Dispatcher acts as kind of coordinator. It receives requests from upper layer (api) and dispatches jobs to the job queue and then receives the results back from it. It also stores requests using the Datastore interface.

Storage

This package provides persistence capabilities for the service. Dispatcher uses this to store requests and their statuses.
I've used MongoDB here to avoid the hassle of SQL queries. But it is easy enough to replace it with any other database implementations.

JobQ

JobQ does what it's name implies. It queues screenshot jobs and processes them sequentially to avoid overloading the system. It uses the webCapture interface to proccess jobs.

Screenshot

Screenshot is where everything happens. This is the innermost layer which is unaware of any other layers. I I have used PhantomJS as an implementation of the Capture interface, but it can also use any other tool such as Chromium Headless or even a third-party provider.

Scaling

Since this service uses a message queue, it is inherently scalable and since it's already containerized, it can be deployed to the cloud without much work. To scale it out, just increase the number of pods (containers) and you're good to go.

Minio

At the last minute I thought it'd be a good idea to have a cloud native solution for file storage as well (the files were previously stored on a mounted volume) so I added Minio as the file storage service. Minio is compatible with Amazon's S3 protocol so it's a cinch to replace it with AWS Cloud storage.
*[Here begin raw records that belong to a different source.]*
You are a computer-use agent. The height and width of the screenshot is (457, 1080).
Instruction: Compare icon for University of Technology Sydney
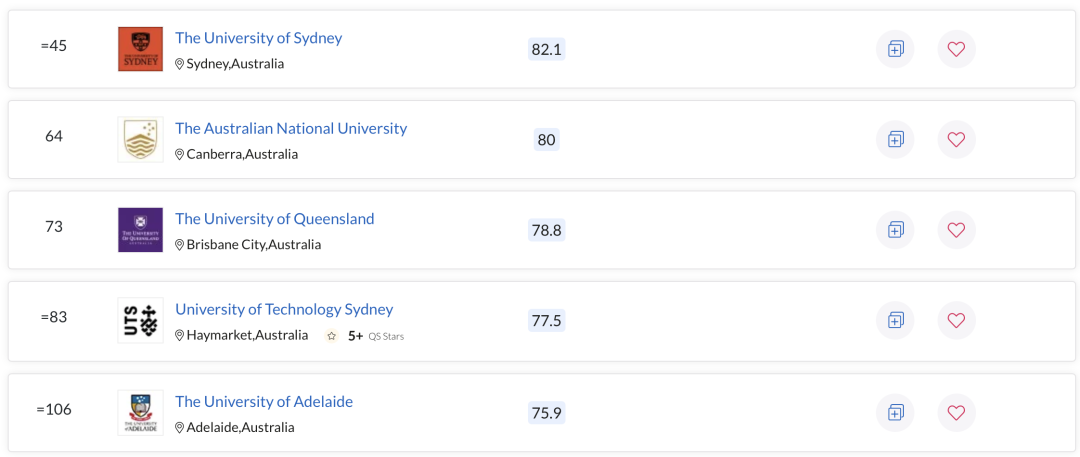coord(895,321)
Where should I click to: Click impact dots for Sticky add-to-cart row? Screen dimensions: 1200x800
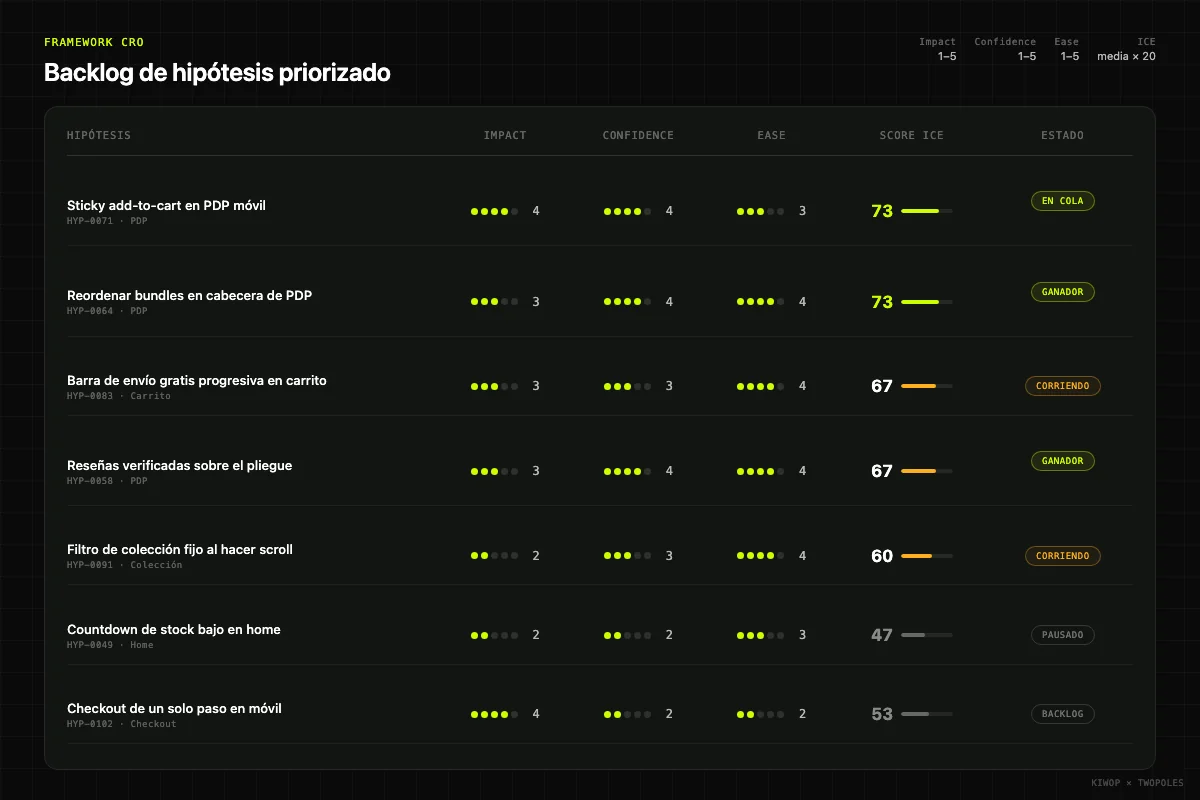[x=494, y=211]
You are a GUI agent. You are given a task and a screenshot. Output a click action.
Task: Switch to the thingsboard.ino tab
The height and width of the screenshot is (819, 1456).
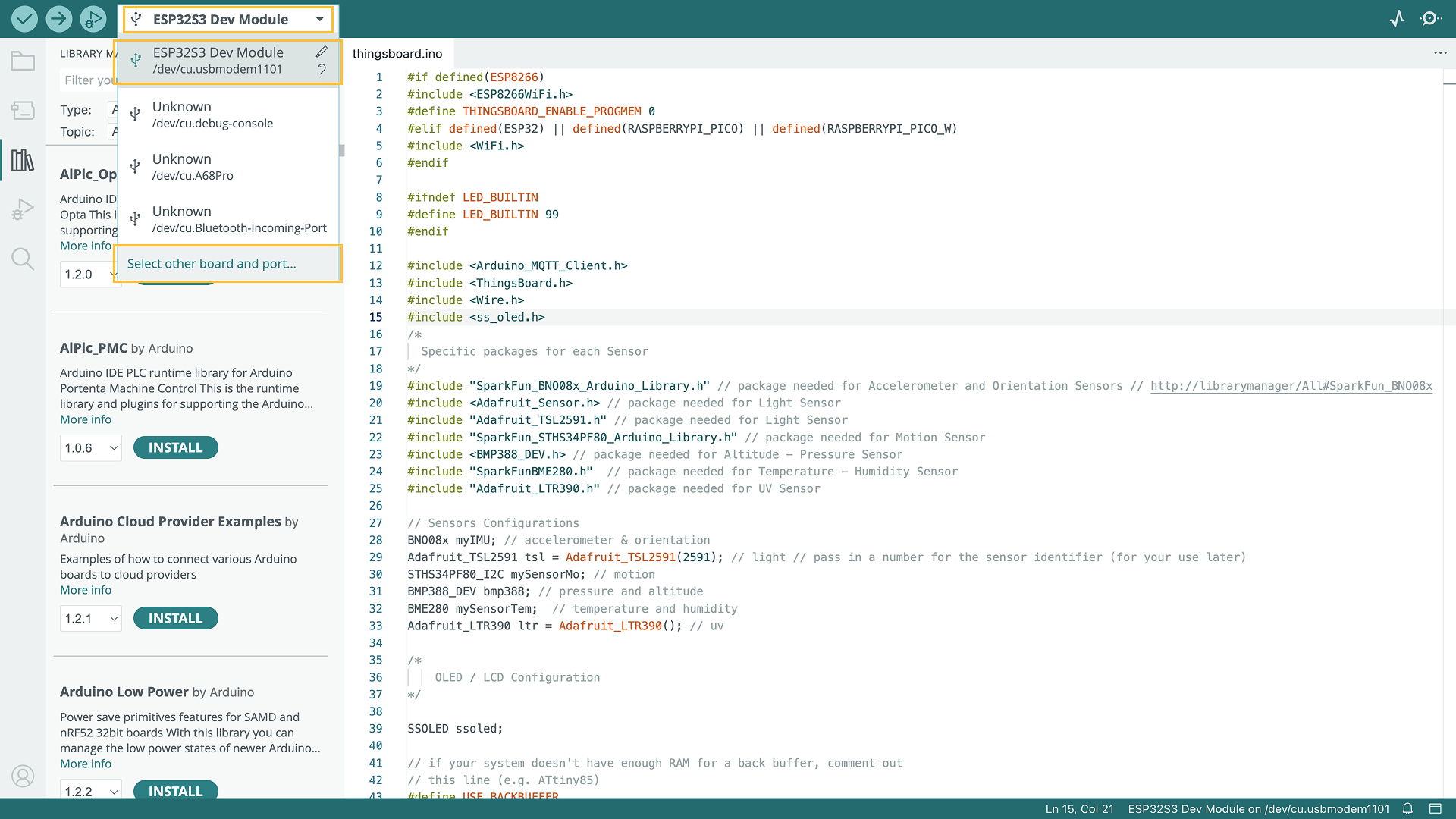[397, 54]
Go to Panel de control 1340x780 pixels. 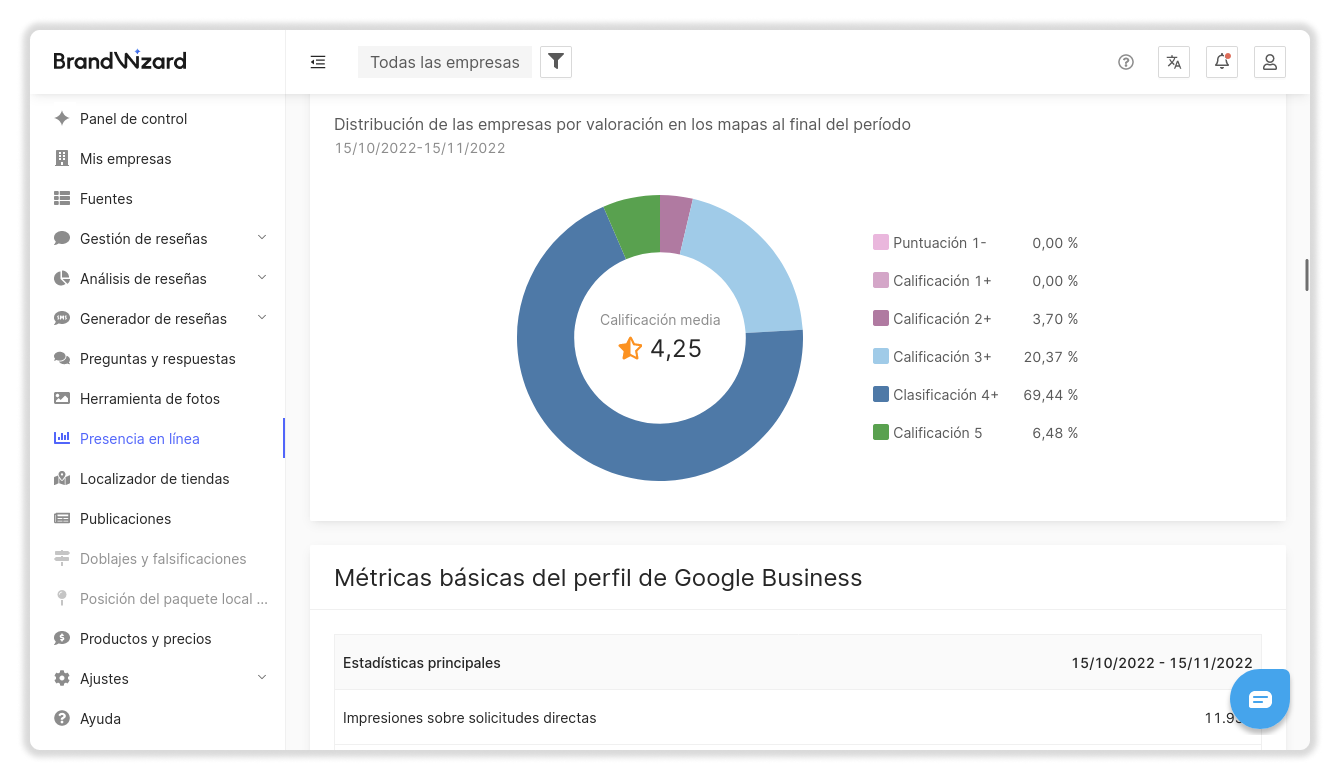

Note: Having a filestore is not mandatory for the system to work and it works perfectly without it. That's why I did not bring it up in Architecture section above.

Multi-Mode

There is a config with which you can specify how many workers should be created on each instance. By setting WORKERS_PER_INSTANCE env variable to a number between 1 and 10 you can utilize more system resources therefor increase the performance.